TOTAL PRINCIPAL AMOUNT OF BONDS.

$11,000

24,000

$35,000

(2) That all discounts, commissions and expenses in connection with the approval, issuance and sale of the bonds herein authorized to be issued shall be amortized out of the income of said company, prior to the maturity of said bonds, by the payment of equal monthly or annual installments sufficient for such purpose; provided, however, that said company may, at any time prior to the complete amortization of said items, charge to profit and loss the entire amount thereof then remaining unamortized.

(3) That said company shall keep separate, true and accurate accounts showing the receipt and application in detail of the proceeds of the sale or disposal of the bonds herein authorized to be issued, and such accounts and vouchers and records of said company shall be open to audit and may be audited by accountants or examiners designated by the Commission for such purpose; that within sixty days after the date of this order and within every ninety days thereafter, so long as may be necessary to show full compliance therewith, said company shall file with the Commission a report (in duplicate), which report shall be signed and verified by an executive officer of said company having knowledge of the facts, and shall show: (a) amount of said bonds sold during such period; (b) date or dates of such sale or sales; (c) to whom said bonds were sold; (d) amount of proceeds realized from

C. L. 149]

such sale or sales; (e) amount of such proceeds applied for the purpose (or each of the purposes) authorized in this order; (f) any other terms or conditions of sale. If during any such period no sales are made or proceeds applied, a report shall be filed stating such facts. Final report shall be filed forthwith when all transactions are completed in compliance with this order.

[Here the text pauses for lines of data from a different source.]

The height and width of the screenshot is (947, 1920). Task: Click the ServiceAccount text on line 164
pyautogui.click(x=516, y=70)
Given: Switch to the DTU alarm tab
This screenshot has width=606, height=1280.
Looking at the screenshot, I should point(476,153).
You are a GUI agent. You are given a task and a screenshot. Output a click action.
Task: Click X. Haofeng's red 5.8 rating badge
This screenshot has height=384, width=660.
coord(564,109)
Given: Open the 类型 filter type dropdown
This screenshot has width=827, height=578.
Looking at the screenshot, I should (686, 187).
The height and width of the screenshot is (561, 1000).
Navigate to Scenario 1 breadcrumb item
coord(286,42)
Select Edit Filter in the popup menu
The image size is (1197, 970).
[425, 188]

(4) That said company shall, at the time of filing the aforesaid report or reports, file with the Commission certificate or certificates (in duplicate), showing the cancellation or disposition of $8,000 principal amount of bonds now outstanding under its mortgage dated July 1, 1921, and $16,000 principal amount of bonds now outstanding under its mortgage dated July 1, 1922; and that upon the discharge or retirement of all of said bonds said company shall file with the Commission certificate or certificates (in duplicate), showing the release of the mortgages securing said bonds.

(5) That the authority heretofore granted to said company by the order of the Commission entered on December 14, 1922, in Case No. 12820* (Authorization No. 1392) for the issuance and sale of bonds be, and the same is hereby, revoked and cancelled with respect to $9,000 principal amount of said bonds now remaining unissued or unsold.

(6) That said company shall, prior to the delivery of any of the bonds herein authorized to be issued, cause to be printed, stamped or engraved upon the face of each of said bonds, for the proper and easy identification thereof, the following:

ILLINOIS COMMERCE COMMISSION,

Authorization No. 1554,
February, 1924.

It is further ordered, That the Washington Home Telephone Company be, and it is hereby, charged an amount equal to 10 cents for every $100 of the bonds herein author

*Noted in Commission Leaflet No. 135, p. 438.